[Q]Eigenfunction of inverse opreator and another question.

[good_phy]

Hi.

Do you know eigenfunction of inverse operator, for instance $\hat{A^{-1}}$ given that $\hat{A}\varphi = a\varphi$

textbook said eigenfunction of inverse operator A is the same as $\varphi$

which eigenvalue is $\frac{1}{a}$

Can you prove that?

And is it really that $[A,A^{-1}] = 0$ so both opreatator have a common
eigenfunction if eigenvalue is not degenerate, this theorem is called commutator theorem?

 

[Meir Achuz]

Just operate with A^-1 so you get $$A^{-1}A\phi =\phi =a A^{-1}\phi$$.
No need to commute A with its inverse.
Then proving the commutator=0 follows.

 

[Meir Achuz]

The latex doesn't seem to work. The last term is \phi=a A^{-1} \phi.

 

[good_phy]

I don't understand why $AA^{-1}\varphi = \varphi$ It is absolute true that

$AA^{-1} = 1$ But applying $AA^{-1}$ to some function is

different matter. for example we assume A and its inverse can be matrix, function f is also matrix.

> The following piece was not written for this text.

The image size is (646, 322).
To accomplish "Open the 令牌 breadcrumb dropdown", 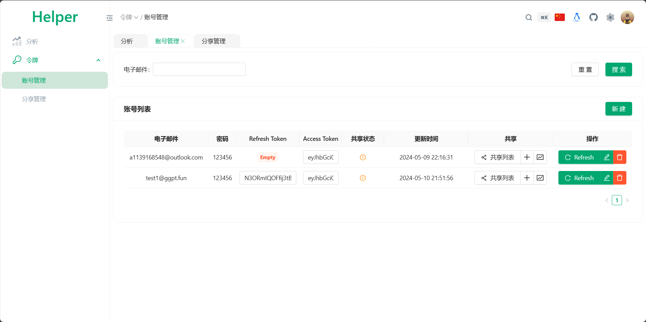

$A(A^{-1}f)$ is not $(AA^{-1})f$ right?

 

[Manilzin]

Hm, yes, the law of association holds for matrices, so those two last expressions are equal.

 

[Fredrik]

It is absolute true that

$AA^{-1} = 1$ But applying $AA^{-1}$ to some function is

different matter.

No, it can't be a different matter. To say that two operators X and Y are equal means that Xf=Yf for all functions f. This is no different from saying that two functions f and g are equal if f(x)=g(x) for all x.